How Far Have We Really Come on Patient-Centered Care?

Across the country, there is a shift from paying for volume of health care to paying for quality and efficiency. Patient-centered care – defined by the Institute of Medicine as “care that is respectful of and responsive to individual patient preferences, needs, and values” – is one of the key ingredients of care quality. Patient-centered care also can help lower medical costs and reduce the need for some health care services, according to research by the University of California-Davis Health System.

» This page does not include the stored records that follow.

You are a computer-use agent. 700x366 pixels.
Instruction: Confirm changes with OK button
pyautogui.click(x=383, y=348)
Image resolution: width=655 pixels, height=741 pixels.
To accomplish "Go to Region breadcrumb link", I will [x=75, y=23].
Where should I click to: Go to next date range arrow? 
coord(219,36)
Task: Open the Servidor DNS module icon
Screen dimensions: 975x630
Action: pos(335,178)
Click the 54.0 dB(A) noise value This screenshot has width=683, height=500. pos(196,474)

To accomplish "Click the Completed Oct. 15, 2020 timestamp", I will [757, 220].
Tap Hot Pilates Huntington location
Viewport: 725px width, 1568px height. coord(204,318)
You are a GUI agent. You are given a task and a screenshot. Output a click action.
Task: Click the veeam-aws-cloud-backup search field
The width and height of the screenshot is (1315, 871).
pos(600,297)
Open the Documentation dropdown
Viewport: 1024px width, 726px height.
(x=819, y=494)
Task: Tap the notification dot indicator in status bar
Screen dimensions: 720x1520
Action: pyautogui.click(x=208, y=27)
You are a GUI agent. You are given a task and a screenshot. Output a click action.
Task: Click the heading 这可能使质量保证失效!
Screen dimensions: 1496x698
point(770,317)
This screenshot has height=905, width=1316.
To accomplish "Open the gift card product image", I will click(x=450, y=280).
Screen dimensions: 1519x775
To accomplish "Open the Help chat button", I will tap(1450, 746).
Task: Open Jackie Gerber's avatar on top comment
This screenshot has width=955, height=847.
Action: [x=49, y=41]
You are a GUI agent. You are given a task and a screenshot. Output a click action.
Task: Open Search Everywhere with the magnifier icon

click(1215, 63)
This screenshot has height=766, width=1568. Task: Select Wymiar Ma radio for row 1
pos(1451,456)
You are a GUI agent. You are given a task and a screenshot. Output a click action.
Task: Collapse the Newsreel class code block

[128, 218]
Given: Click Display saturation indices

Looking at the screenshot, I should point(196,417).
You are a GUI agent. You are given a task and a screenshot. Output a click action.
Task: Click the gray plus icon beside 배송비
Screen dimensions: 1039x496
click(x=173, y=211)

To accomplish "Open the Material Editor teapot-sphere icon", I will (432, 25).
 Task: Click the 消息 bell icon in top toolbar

So if patient-centered care results in higher quality care at a lower cost, it makes sense that this concept would be widely adopted. It turns out, if you look closely, we really haven’t come very far. The British psychoanalyst Enid Balint is credited with coining the term “patient-centered medicine” in 1969, yet on a 2012 patient-to-patient online forum, I find the following post: “I have the most basic question – how do I find a good specialist who also welcomes an engaged patient? I have a very competent doctor who scoffs at my efforts to self-educate and discounts my findings, yet doesn’t communicate even the basics, only dictates what I should do next.” Numerous people responded to this post to share their own experience with a provider that did not exhibit a “patient-centered” approach.

The topic is highlighted in a recent article in the March 1 issue of the New England Journal of Medicine, “Shared Decision Making – The Pinnacle of Patient-Centered Care.” The authors write: “Caring and compassion were once often the only ‘treatment’ available to clinicians. Over time, advances in medical science have provided new options that, although often improving outcomes, have inadvertently distanced physicians from their patients. The result is a health care environment in which patients and their families are often excluded from important discussions and left feeling in the dark about how their problems are being managed and how to navigate the overwhelming array of diagnostic and treatment options available to them.”

To address this “inadvertent distancing of physicians from their patients,” many are focused on the concept of patient engagement. Christine Bechtel of the National Partnership for Women and Families wrote in a forward to Transforming Patient Engagement: Health IT in the Patient Centered Medical Home: “The bottom line is this: You can’t be patient-centered without both patient engagement and patient involvement in the way care is provided.”

Transforming Patient Engagement, a 2010 publication of The Patient Centered Primary Care Collaborative, can be used as a resource for providers looking to focus on providing patient-centered care. It contains a dozen papers and two dozen case examples that touch on many facets of patient engagement. The papers include everything from one-on-one strategies for engagement, such as motivational interviewing and shared decision-making, to practice structural changes, including team-based care and intensive chronic disease management.

While it would be beneficial to have a gauge of how engaged a patient is, most providers report that they lack systematic collection or discrete reporting of a profile of their patients’ level of engagement in their own care. Recognizing this gap, Press Ganey and the American Medical Group Association recently announced the launch of a unique survey tool, the Coordinated Care Survey, which asks patients to assess their own behaviors and beliefs, not just their perspective on the providers’ performance.

Moving from traditional passivity to active, informed engagement will be an unexpected challenge for many patients. Those who are unable or unwilling to participate actively and knowledgeably in their care are more likely to suffer preventable illness, receive less effective care, pay more out-of-pocket costs, experience poor outcomes and suffer a diminished quality of life.

Moving from a patriarchal role to a partner role will be a challenge for many providers. Those who are unable or unwilling to actively practice “patient-centered care” may lose out on compensation or bonus payments that are based on quality care, lose out on favorable reimbursement terms or even lose their job.

The shift to patient-centered care may be full of challenges, but the stakes are too high for all of us to let another few decades pass before “patient-centered medicine” is the norm.